Friday, October 27, 2006

The Long Promised

Here it is. The post about regional issues, focused through Balochistan, rather than Kabul.

Though originally I was going to write a long post, in the end (due to laziness, distance, or even myself paying less attention to the regional news), I think this will be a quick post. At least I’ll try. Besides, you all come here to read about my musical discoveries, not my political theories and armchair observations.

(On that note, it’s been Rogue Wave out of the Bay area. Heard “Eyes” (listen here on their Myspace page) while watching NBC’s Heroes, tracked them down quickly. Four free MP3s on the left on their Subpop page.

So over the past year, as you all know, I often end up talking to the Afghan nationals in Urdu. They ask me where in Pakistan I’m from and I ask them where they lived and if they still have family still in Pakistan. Many times I’ll ask them directly if they were in Peshawer, the primarily Pathan/Pashtun city and area in Pakistan. What has surprised me is how many have answered that they were in fact in Quetta.

Quetta is south of Peshawer, and though apparently different now, was (in my mind at least) a Balochi town, it being in the Balochistan province. I’m not sure about the linguistic roots of the language Baloch, but as I understand the ethnic roots, they are a long standing Persian rooted ethnicity. How distinct they are from other Persian ethnicities and the Pathans, I don’t know, but there has been a continuous independence movement post-colonialism, and marked autonomy before then. Either way, there are a large group of Balochi people both in southeast Iran, and traversing the border, in southwest Pakistan and a small amount in Afghanistan.

Over the past several years, the central gov’t of Pakistan has been trying to develop the resources in Balochistan and exploit the geographics of the area. There are gas and other natural resources in the area, and the coastline has a key deep-sea port, Gwadar, that is being heavily invested in. The area is also key to the Iran-Pak-India pipeline. Supposedly, as I’ve recently learned, China has heavy interests in Gwadar, both as an export route for NW China and an import route for energy resources.

Iran is in a particularly rough spot, balancing fighting the US/NATO alliance in Afghanistan via the Balochis and Taliban residing in and around Quetta, ensuring their energy/resource export routes to India and China and making sure their Balochis don’t get too many nationalist aspirations (also, it seems like the deep sea port in Gwadar contends w/ Persian Gulf ports of the Iranians and the Gulf Arabs). India, of course, is in constant power checks with Pakistan while desperately trying to make sure they get their energy they need and keep their export routes and battling China for economic dominance.

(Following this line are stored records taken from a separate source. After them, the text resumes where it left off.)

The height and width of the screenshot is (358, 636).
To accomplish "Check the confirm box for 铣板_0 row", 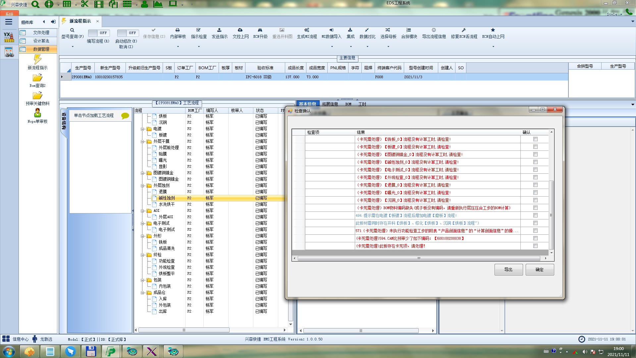I will (535, 139).
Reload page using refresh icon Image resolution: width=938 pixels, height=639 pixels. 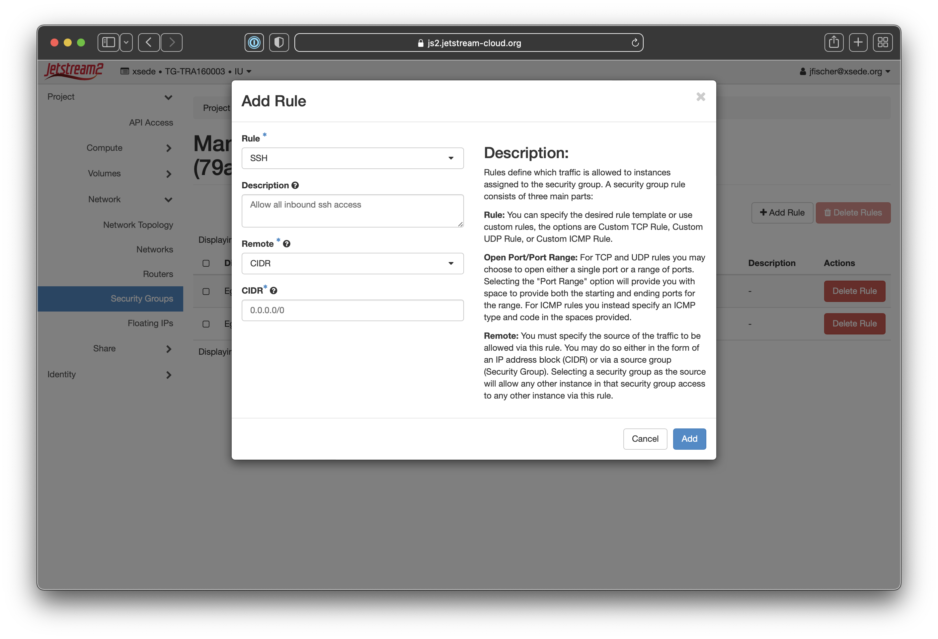(x=635, y=43)
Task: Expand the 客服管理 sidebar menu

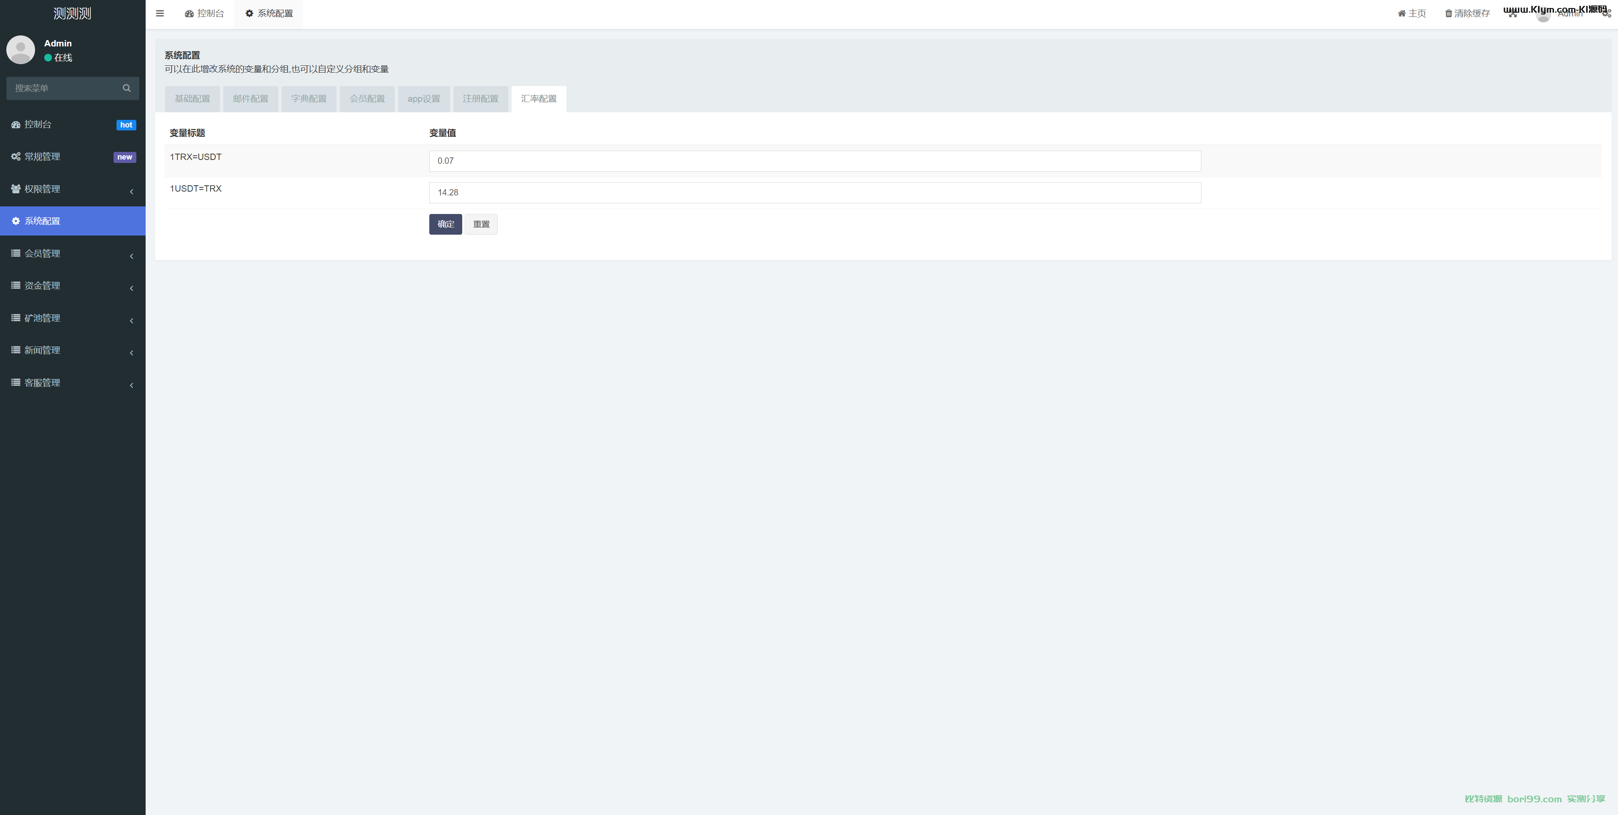Action: point(42,383)
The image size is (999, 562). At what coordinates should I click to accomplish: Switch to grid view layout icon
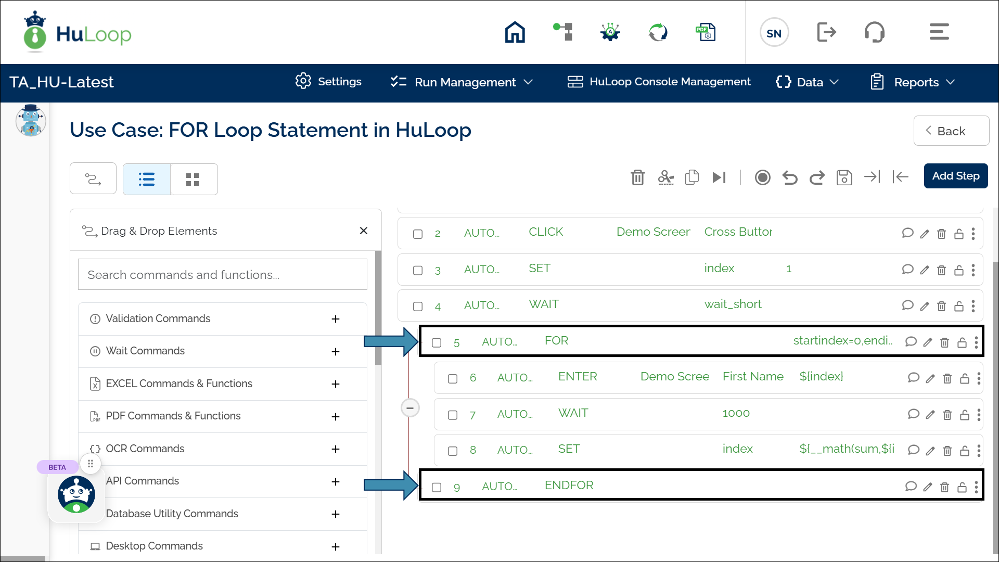193,180
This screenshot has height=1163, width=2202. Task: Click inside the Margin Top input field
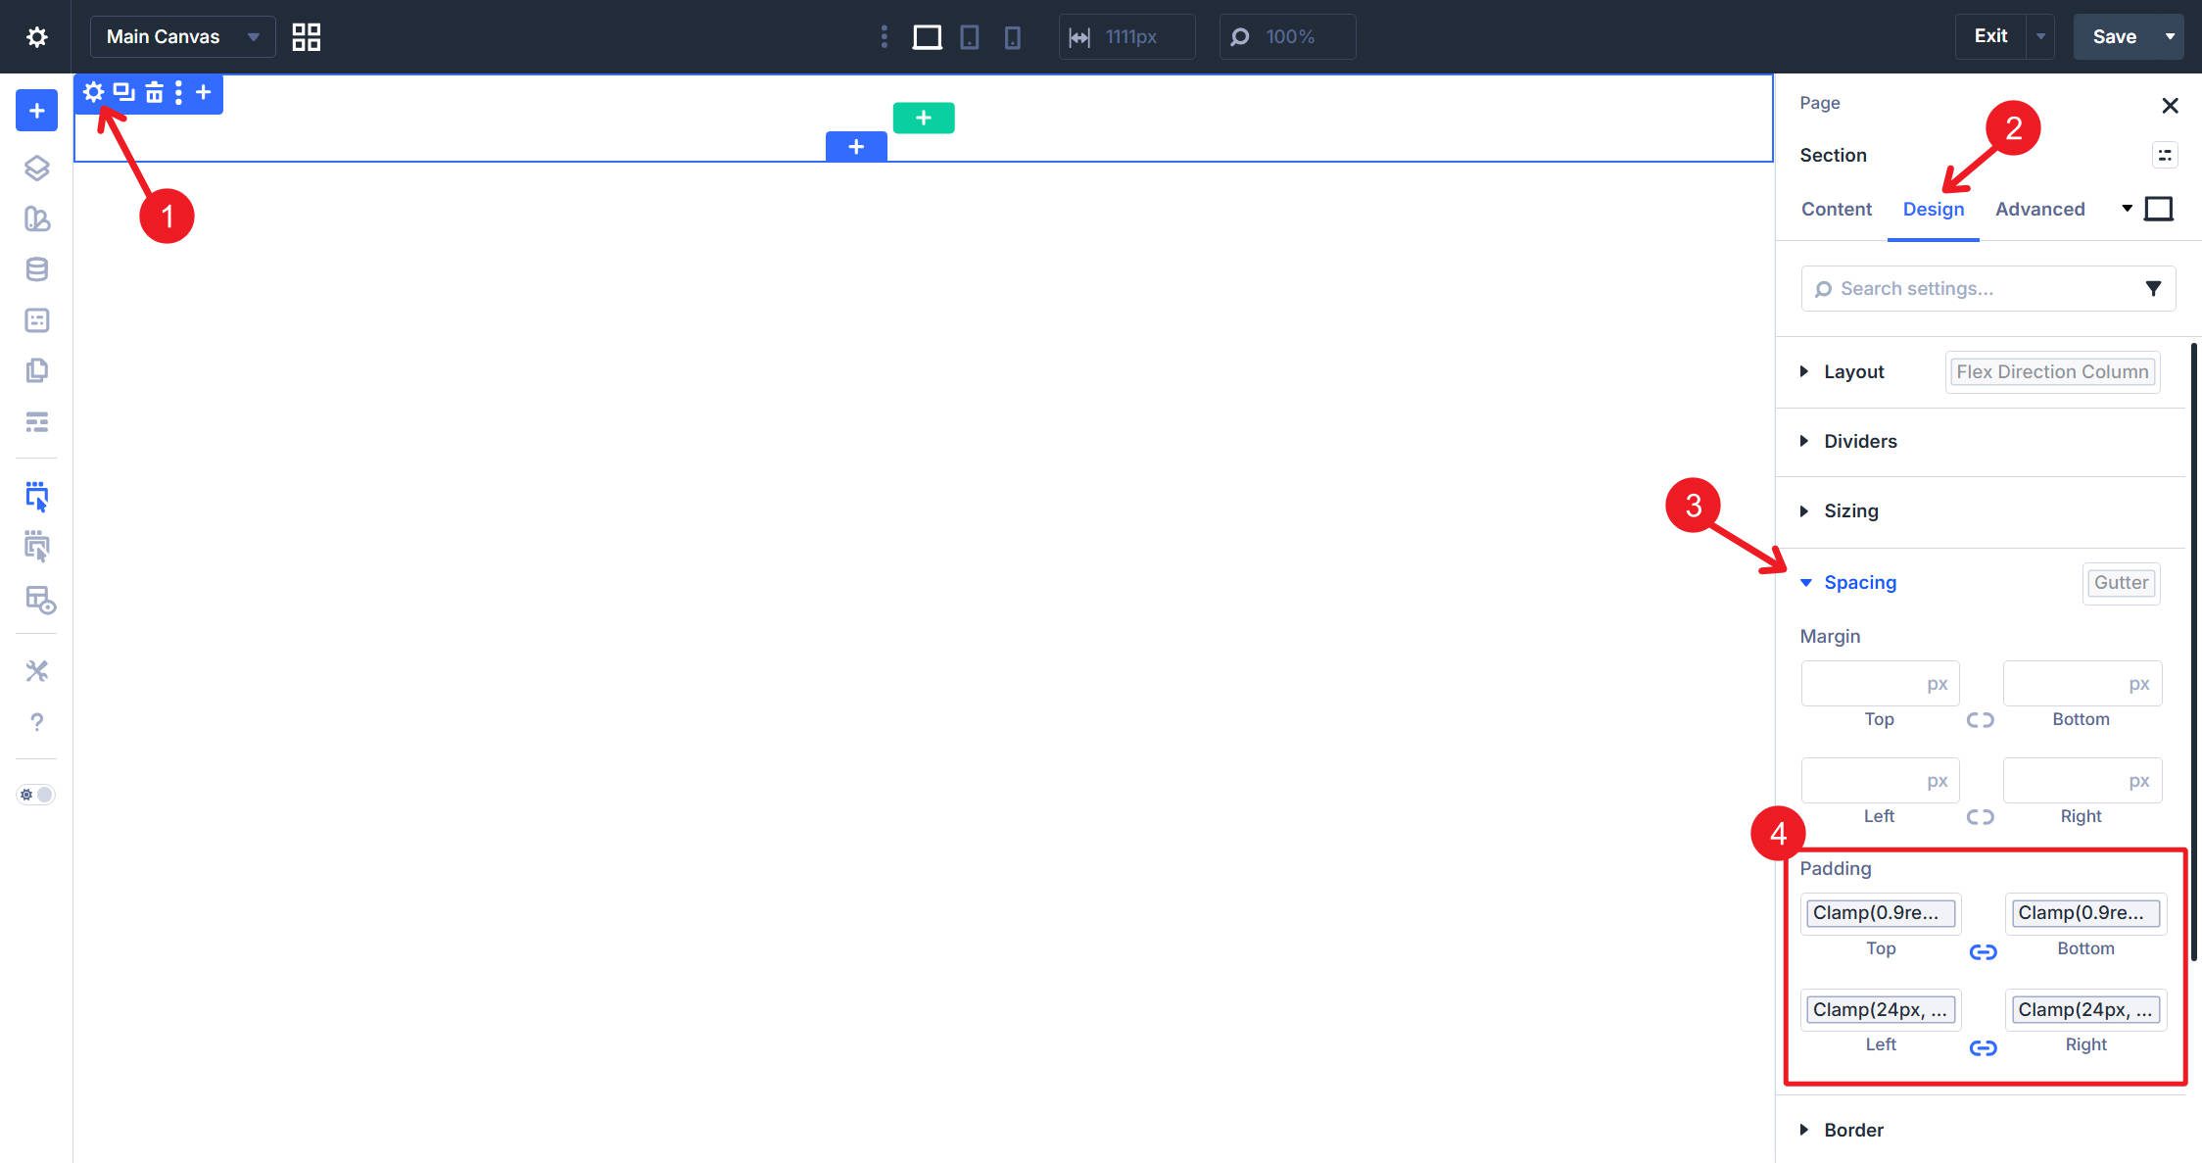[1879, 683]
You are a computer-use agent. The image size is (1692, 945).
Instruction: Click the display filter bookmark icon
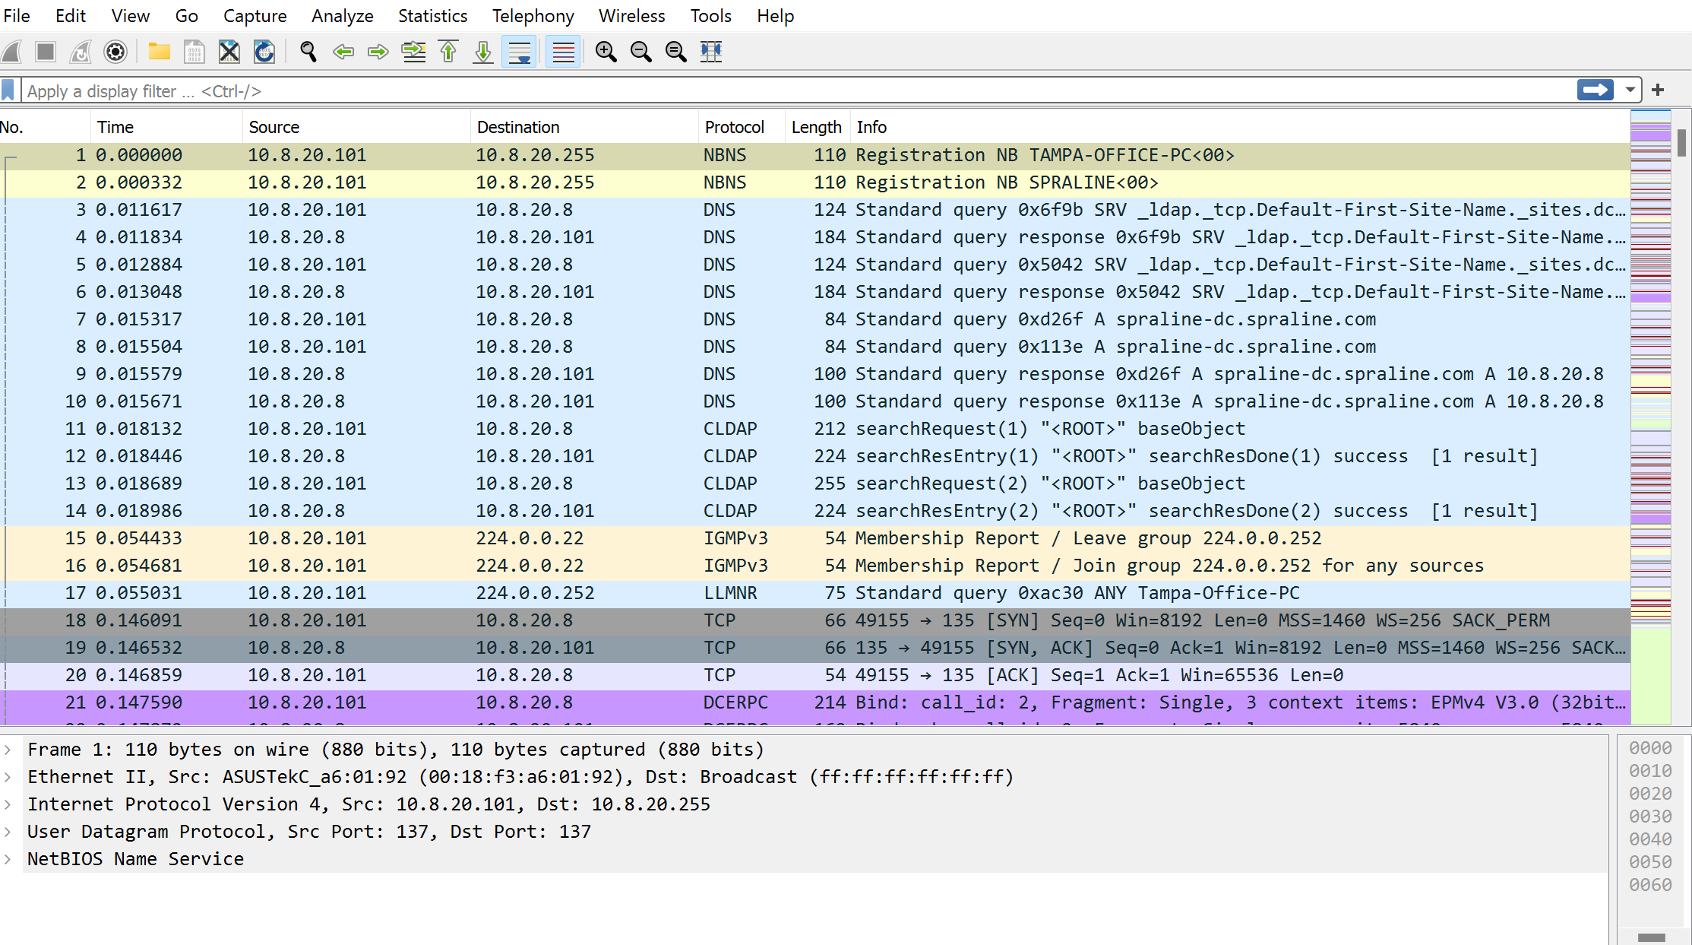tap(8, 91)
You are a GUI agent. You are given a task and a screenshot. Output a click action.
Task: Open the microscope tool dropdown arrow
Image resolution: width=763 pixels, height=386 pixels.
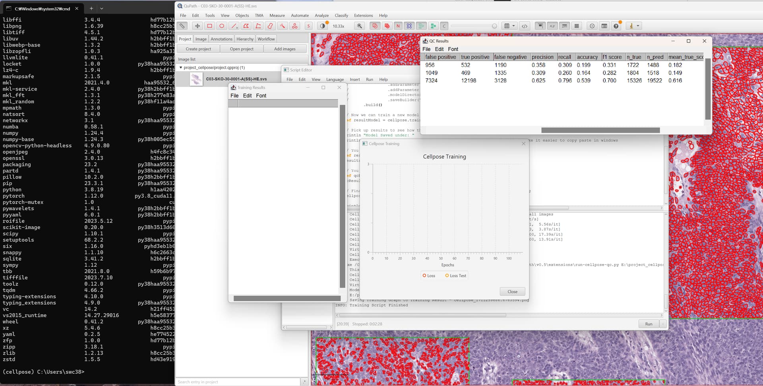638,26
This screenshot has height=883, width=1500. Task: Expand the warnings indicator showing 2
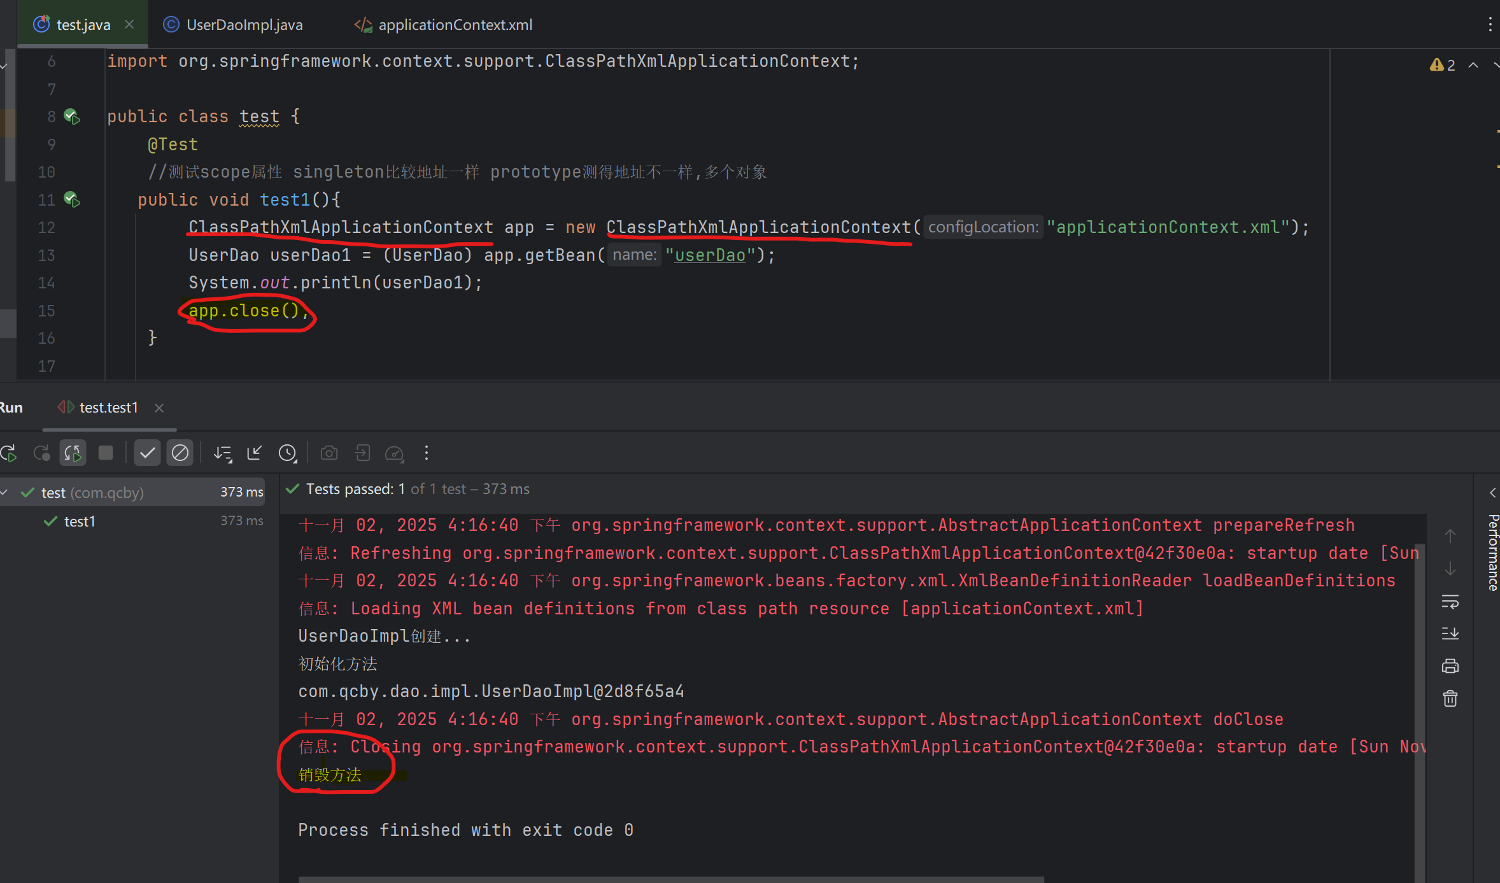[x=1443, y=65]
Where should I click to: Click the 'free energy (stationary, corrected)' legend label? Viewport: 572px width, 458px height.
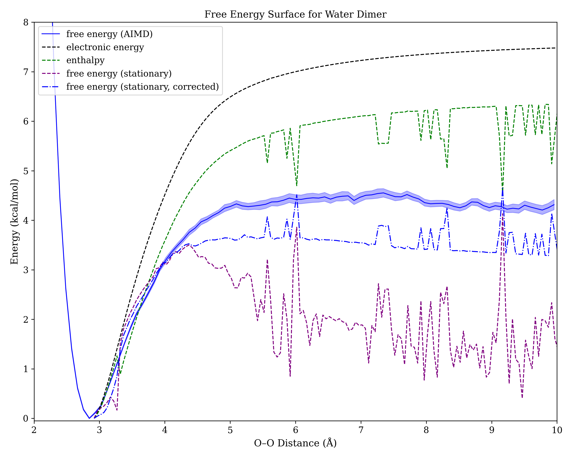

So you have three countries with strong economic and/or geographic empire building interests, Iran, China and India battling it out over an area inhabited by a traditionally autonomous and apparently fiercely independent people. Then you have two sub-player/proxy countries (and their contending internal power players), Afghanistan and Pakistan, keeping their selves alive and their provincial interests and exploits continuing...all while figuring out how to play off and around all the long-term promises.

I imagine it’s like picking a skirt to hide under while there is a square dance going on. How do you hide when there are constant positional and partner changes? Maybe this has a lot to do for explaining the apparent intransigence of the leaders of Afghanistan and Pakistan in dealing with the tribal issues they share. Maybe just pick a place and wait till the skirt comes to you. It seems like the Balochis may face the fate of the Kurds. It may be unfortunate and a constantly forgotten issue that will just make everything more difficult.

As far as keeping up with the news on the area, Ahmed Rashid seems to mention the topic quite a bit when talking about the regional issues. I think I’ve linked to or mentioned his writing on the issue before. Here is a “Live Online” discussion from two weeks back where he answers some questions related to Balochistan.

Google news searches always work well, and just a few days ago some Balochi militants blew up the pipeline there. Besides Reuters, it seems like only regional newspapers picked up the story. Though I’m lacking Nexis, so I’m limited to Google’s news sources/search.

A really good resource on the issue can be found here, provided by the Hindustan Times. Titled “Battleground Balochistan”, with a distinctly US media feel to it, I find it’s presentation style comforting.

In the end, I think with all the long-term promises, always made in general terms, with the obvious and incredibly contending and complex regional and global self-interests, these promises may stay long promised.